厳しい中でどう戦うのか JR東海「強者の戦略」と銚子電鉄「弱者の戦略」:生き残るには(3/5 ページ)
長引くコロナ禍が、鉄道会社の経営に大きな影響を与えている。そんな中、徹底した「強者の戦略」で存在感を示すJR東海や、「弱者の戦略」を取る銚子電気鉄道などもある。2社の狙いとは。
「リニア中央新幹線」構想も
1992年3月には「のぞみ」を運行開始。時速270キロが可能な新型車両「300系」を導入して、飛行機との勝負に出た。朝晩2往復を、東京〜新大阪間で運行した。東京発朝一番の列車は、新横浜を出ると新大阪まで停車しなかったので多くの人が驚いた。
翌93年には毎時1本に。山陽新幹線にも乗り入れる。
当時、「ひかり」「こだま」は0系や100系を使用、最高速度は時速220キロだった。100系は2階建て車両があり、編成によっては食堂車もあったため人気があったが、車両の基本的な部分は0系のマイナーチェンジであり、どうしても高速化という観点からは無理があった。

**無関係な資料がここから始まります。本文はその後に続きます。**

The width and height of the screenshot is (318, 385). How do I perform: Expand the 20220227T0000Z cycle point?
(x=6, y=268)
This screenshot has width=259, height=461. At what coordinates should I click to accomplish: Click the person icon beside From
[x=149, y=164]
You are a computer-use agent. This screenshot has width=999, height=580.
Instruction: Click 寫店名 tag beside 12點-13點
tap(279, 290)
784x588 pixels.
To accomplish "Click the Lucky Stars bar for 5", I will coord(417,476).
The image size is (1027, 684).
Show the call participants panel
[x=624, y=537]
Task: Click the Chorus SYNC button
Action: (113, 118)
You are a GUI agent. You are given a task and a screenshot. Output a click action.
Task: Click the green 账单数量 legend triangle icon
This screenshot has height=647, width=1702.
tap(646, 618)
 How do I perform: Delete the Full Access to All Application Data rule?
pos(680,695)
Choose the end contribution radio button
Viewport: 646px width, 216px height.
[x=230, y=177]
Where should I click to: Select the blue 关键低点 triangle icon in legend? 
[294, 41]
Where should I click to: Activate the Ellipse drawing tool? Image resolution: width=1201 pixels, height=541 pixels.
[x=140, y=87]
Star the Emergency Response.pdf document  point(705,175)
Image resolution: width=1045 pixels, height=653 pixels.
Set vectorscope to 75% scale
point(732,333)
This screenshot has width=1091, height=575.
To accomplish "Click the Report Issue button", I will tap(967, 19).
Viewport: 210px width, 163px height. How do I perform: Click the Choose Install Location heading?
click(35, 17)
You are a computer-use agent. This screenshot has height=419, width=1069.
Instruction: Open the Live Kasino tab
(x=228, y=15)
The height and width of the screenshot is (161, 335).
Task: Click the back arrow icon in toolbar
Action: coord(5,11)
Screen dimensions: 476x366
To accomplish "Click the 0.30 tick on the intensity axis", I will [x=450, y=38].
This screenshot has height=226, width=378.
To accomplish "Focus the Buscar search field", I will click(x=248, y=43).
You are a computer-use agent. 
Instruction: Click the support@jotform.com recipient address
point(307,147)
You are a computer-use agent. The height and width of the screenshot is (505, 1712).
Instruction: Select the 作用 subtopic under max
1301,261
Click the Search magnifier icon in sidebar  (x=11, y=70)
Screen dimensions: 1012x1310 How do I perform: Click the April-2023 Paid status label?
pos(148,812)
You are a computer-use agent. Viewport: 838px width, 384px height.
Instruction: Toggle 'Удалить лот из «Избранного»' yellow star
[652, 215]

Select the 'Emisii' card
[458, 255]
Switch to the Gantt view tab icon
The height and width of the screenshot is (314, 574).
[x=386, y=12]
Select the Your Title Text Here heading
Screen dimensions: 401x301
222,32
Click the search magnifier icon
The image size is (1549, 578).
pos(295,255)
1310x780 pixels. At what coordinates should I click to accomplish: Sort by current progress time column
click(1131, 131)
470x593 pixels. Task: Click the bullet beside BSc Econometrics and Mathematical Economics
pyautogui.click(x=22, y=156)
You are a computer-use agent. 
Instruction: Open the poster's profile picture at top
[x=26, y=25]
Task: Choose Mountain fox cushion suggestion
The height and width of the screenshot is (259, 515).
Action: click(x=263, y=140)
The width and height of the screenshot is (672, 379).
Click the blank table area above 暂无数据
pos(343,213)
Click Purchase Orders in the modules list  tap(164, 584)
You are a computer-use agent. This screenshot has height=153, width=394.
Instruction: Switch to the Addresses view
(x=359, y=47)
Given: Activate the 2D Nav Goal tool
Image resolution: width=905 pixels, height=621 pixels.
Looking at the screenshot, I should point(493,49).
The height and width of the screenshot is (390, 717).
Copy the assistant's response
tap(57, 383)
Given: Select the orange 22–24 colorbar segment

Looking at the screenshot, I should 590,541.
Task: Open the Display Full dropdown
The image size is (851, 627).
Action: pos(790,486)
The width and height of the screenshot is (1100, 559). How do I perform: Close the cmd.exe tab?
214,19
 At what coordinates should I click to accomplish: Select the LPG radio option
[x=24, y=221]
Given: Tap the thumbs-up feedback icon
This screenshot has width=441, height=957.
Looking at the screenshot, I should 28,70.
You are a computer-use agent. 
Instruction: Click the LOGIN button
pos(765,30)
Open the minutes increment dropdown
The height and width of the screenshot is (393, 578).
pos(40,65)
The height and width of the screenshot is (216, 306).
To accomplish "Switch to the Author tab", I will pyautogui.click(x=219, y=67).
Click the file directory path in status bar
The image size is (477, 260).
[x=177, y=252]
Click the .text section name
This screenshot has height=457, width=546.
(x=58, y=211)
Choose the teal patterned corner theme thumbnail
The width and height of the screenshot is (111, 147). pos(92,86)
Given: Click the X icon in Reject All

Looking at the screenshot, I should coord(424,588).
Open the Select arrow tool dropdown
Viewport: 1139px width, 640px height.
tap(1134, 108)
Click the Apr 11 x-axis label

300系「のぞみ」は100系を駆逐し、東海道新幹線はより高速に巨大都市圏を行き来するようになった。その後は新型車両を続々と導入、加減速性能も向上し列車ダイヤの密度も高めた。ここに力点を置くことが、JR東海の企業戦略だった。
一方、葛西名誉会長はリーダー論などの著書でも知られる。同氏はリーダーとしてどんな未来を示したのか。
リニア中央新幹線である。「リニア中央新幹線をつくる」という目標を打ち立てて、東名阪の三大都市圏は発展し続けることを前提に企業の未来構想を示した。リーダーの仕事の一つに、未来を示して戦略を立てることが挙げられるが、それを見事に実践した経営者といえるだろう。
もちろん、リニア中央新幹線にはさまざまな問題や課題があり、現時点でいつ開業できるのか不透明な部分がある。しかし、「リニア中央新幹線と東海道新幹線で東名阪エリアを繁栄させて日本を強くする」という「強者の戦略」を打ち立て、それに沿って企業が動いているのも確かである。そのストーリーをJR東海で働く人たちが共有することで、強い組織となりよい経営状態を保っている。